►
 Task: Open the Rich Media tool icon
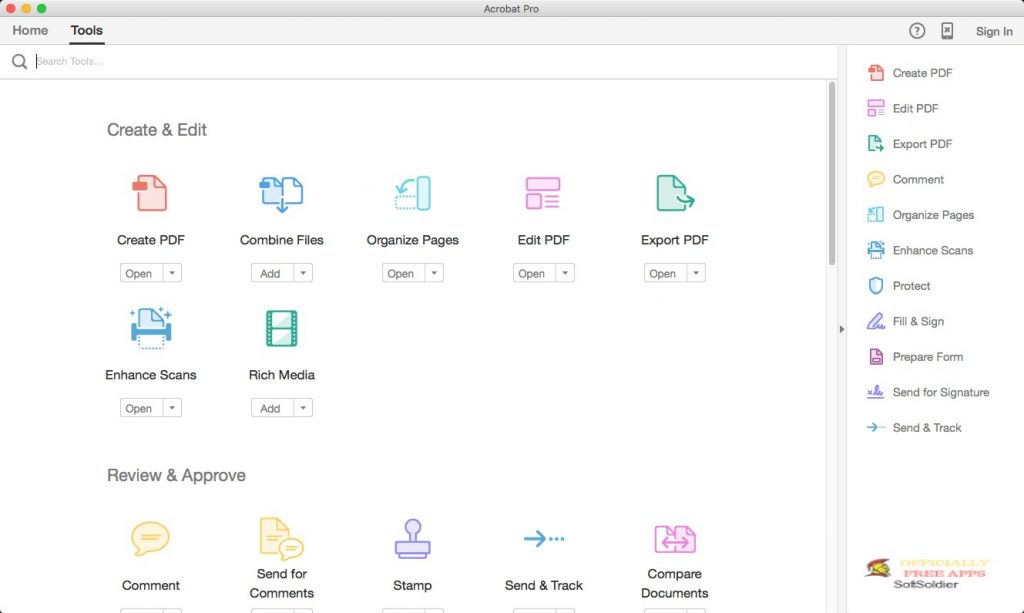point(281,330)
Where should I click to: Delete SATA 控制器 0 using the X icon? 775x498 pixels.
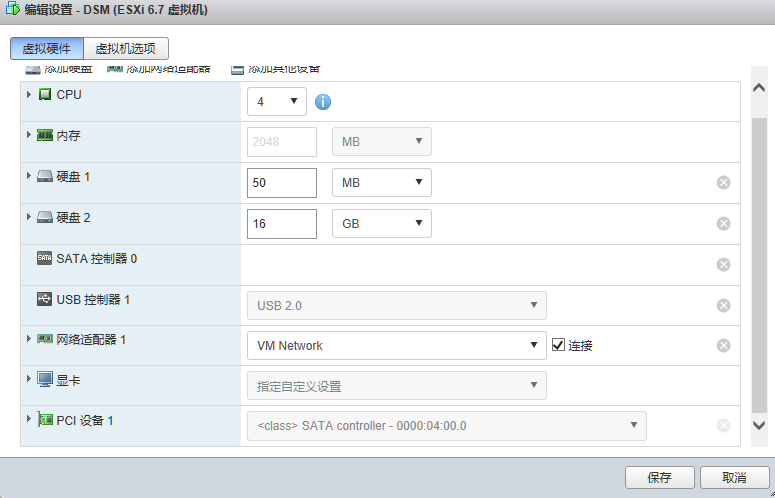[x=723, y=265]
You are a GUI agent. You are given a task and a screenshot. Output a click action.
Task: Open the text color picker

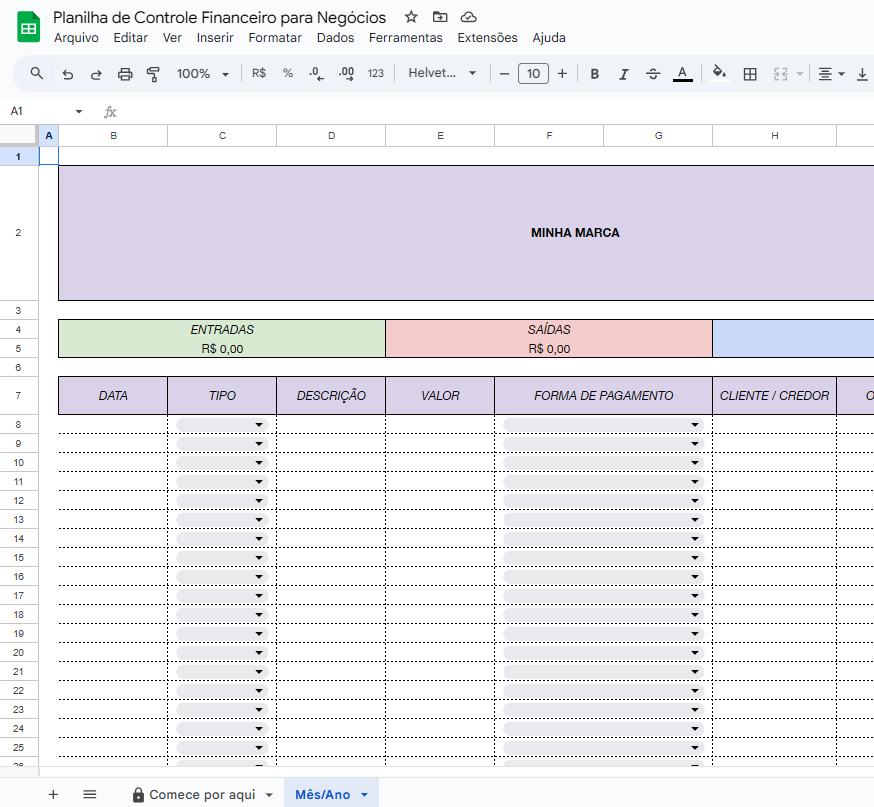click(681, 73)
◄
_Objective_: Rewrite all the rows above, substituting "button" for "icon" and leaving everything else unchanged. Omit the pictures.

_Task output_:
 Task: Open the Rich Media tool button
point(281,330)
Where should I click to: Delete SATA 控制器 0 using the X button? 775x498 pixels.
[x=723, y=265]
You are a GUI agent. You are given a task and a screenshot. Output a click action.
Task: Open the text color picker

click(681, 73)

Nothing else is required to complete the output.